This is probably one of the most cherished viewpoints of the J2EE server space. As such, it is one of the most tenacious in the face of arguments to the contrary. Fortunately, it doesn't take a great deal of logical reasoning to see its inherent flaws. The belief begins with the basic assumption that when a particular J2EE application does not scale, it is due to the CPU not running fast enough. For most of today's applications, however, the CPU is not being kept busy. A large part of the application server execution time is spent transmitting data back and forth across components, taking out locks, or waiting for locks to be released. Spending some quality time with a profiler can show you just how much time your application spends on these tasks, which cannot benefit from a faster CPU.

This is an issue that an app server has little control over. In fact, an app server can sometimes even contribute to the problem if it tries to maintain shared state across multiple machines, as that state will need to be transferred back and forth across the various nodes in the cluster in order to maintain the illusion of zero hardware affinity.



Thus neither the CPU nor the app server can save the developer from the need to design concurrency into the application architecture.

The "My Cluster, Bus Operating System, or App Server Will Automatically Provide Ordered Control" Myth
At the heart of any clustering or web farm approach to scalability lies the belief that if you can't get better performance and scalability by running on faster hardware, you can at least get better scalability by running a bunch of machines in parallel and executing the code on all of them. This works only up to a point.

Amdahl's Law is less well known than Moore's Law but equally as important. It loosely states that the greater the percentage of sequential operations in a particular application or program, the less benefit can be derived from parallel execution. For example, even if only one percent of a particular program must be executed in sequence (which is an astoundingly small number that for most business applications is much greater), the maximum benefit that can be derived from parallelism is 100X. This number drops dramatically given even the smallest reduction in non-sequential code; the maximum speedup for code that is 90-percent parallel (meaning 10 percent of it must be executed sequentially) is 10X. Given even a number like 30-percent sequential code (which is still pretty good), then regardless of the number of processors thrown at the problem, the maximum speedup will be somewhere in the realm of 5X.
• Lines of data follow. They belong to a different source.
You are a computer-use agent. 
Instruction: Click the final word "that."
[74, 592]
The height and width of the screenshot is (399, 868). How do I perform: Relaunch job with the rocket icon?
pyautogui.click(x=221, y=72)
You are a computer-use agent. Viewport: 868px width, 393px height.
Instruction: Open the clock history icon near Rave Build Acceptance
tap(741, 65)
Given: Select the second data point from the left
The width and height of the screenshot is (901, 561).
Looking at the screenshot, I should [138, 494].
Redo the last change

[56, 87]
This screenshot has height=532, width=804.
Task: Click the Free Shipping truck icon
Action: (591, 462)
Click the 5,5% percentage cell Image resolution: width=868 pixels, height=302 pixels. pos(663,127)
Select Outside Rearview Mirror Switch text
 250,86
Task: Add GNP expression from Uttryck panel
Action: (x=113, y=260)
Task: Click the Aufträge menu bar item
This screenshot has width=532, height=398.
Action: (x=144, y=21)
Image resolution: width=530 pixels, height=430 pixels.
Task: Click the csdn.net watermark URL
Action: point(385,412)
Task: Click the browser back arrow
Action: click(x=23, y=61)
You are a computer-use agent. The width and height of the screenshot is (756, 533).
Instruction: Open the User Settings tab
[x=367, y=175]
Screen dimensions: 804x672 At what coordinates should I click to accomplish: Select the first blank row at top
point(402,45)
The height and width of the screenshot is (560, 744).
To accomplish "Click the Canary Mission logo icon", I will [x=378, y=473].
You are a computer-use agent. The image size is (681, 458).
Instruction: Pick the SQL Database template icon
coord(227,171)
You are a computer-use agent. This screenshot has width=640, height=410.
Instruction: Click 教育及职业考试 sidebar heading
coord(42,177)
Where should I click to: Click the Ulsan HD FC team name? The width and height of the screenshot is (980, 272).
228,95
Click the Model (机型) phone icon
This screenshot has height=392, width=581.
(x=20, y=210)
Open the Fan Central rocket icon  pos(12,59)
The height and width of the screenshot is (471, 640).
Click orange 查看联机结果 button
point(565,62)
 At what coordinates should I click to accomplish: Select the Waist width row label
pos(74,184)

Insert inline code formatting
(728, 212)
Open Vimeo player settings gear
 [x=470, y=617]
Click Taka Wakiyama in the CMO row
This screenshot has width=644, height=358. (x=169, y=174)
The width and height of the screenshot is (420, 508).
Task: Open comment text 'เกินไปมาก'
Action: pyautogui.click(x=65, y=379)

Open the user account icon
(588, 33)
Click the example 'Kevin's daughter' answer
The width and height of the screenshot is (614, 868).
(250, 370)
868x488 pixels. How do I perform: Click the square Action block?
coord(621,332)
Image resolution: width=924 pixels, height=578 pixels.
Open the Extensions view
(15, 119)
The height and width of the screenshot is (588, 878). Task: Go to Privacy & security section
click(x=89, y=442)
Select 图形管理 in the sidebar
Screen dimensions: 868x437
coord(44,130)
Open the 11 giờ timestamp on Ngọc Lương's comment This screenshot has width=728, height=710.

The implication of Amdahl's Law is that the diminishing returns of adding more processors accelerate as the percentage of sequential code grows (see Figure 1).

Click to enlarge

Figure 1. Speedup per Processor Is Limited by the Percent of Serialized Code

The top line shows that when there is only 0.1-percent serialization, speedup per processor is relatively consistent for large numbers of processors. However, when you look at the bottom line with 30-percent serialization, diminishing returns are quite obvious.

The thinking behind this myth is that the app server (or OS or some other piece of middleware) can automatically do some kind of analysis to discover the sequential operations, rearrange them in some fashion, and thus optimize the sequential operations in order to minimize the cost. But this implies that the application server could rewrite your application to reorder its execution to suit its own needs. Obviously this could have disastrous effects on the consistency and correctness of your code—something no application server vendor is going to risk. The app server must execute your code exactly as it sees it. And while it might be able to spin off certain threads in certain places to improve the parallelism, it will always be hamstrung by the basic requirement that it not break the order of execution of your code.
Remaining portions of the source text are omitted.